◆ What you are asked to do
The records below are made of lines; count those holding the word "thao" and give the number only.

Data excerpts
++++

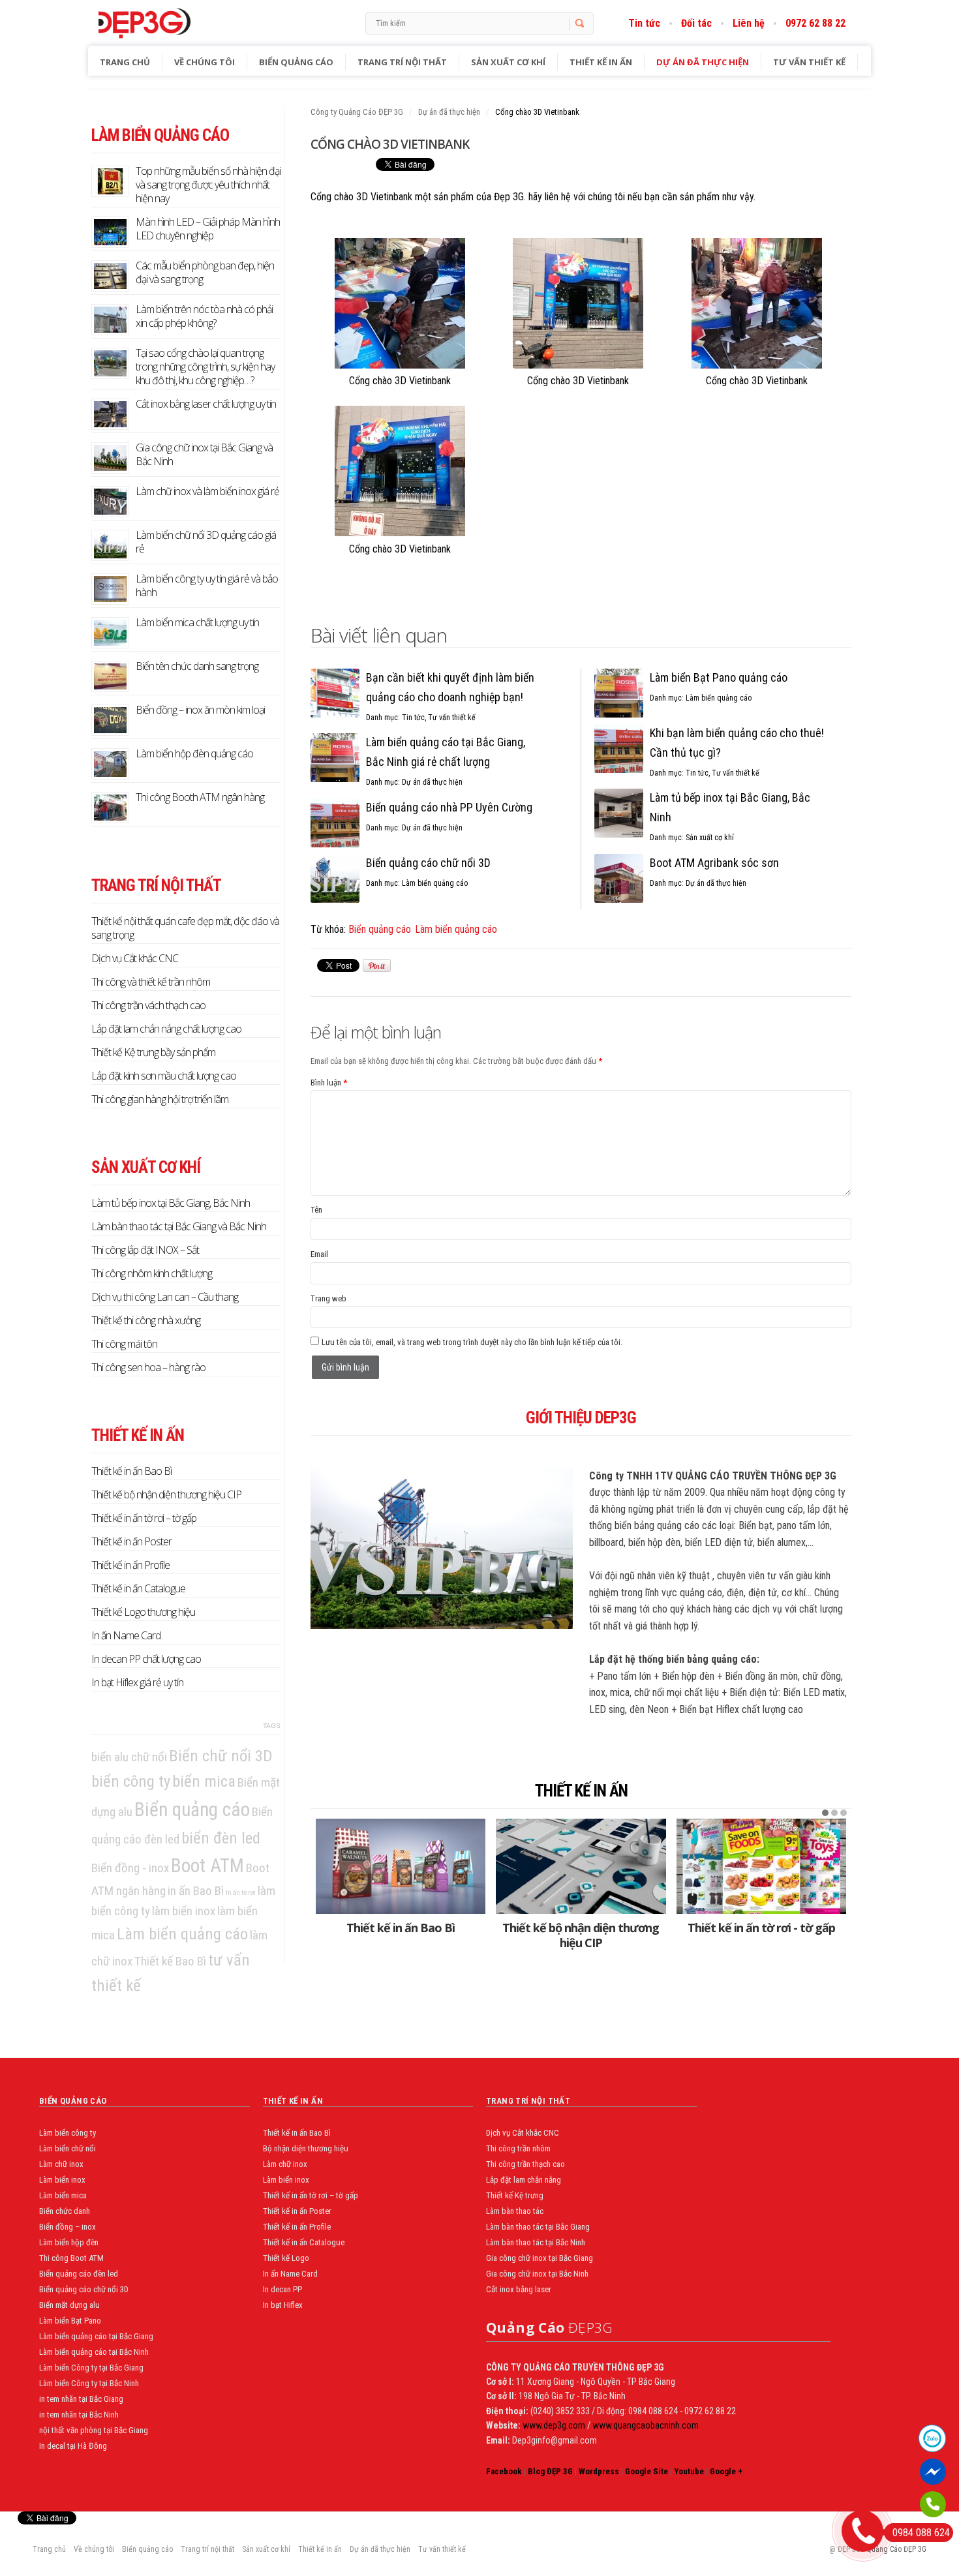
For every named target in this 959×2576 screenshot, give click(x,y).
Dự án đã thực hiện (702, 62)
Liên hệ (749, 23)
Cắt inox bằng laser (518, 2289)
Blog (171, 23)
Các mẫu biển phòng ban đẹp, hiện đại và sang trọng (205, 272)
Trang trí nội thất (402, 62)
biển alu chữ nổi (129, 1757)
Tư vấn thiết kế (809, 62)
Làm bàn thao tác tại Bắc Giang (538, 2227)
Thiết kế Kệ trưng (514, 2195)
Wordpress (599, 2471)
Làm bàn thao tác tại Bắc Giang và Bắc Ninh (178, 1226)
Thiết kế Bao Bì (170, 1961)
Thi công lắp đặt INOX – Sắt (145, 1250)
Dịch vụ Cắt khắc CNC (134, 958)
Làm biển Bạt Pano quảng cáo (718, 677)
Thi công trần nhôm (518, 2148)
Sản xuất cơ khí (508, 62)
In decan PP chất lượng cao (146, 1659)
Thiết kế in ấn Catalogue (138, 1588)
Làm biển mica (63, 2195)
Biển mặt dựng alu (69, 2305)
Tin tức (644, 23)
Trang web (328, 1298)
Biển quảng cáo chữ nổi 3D (428, 863)
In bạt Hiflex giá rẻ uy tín (137, 1682)
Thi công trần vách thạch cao (148, 1005)
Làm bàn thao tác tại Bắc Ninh (535, 2242)
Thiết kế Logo (286, 2258)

++++

◆ Response for this exercise
3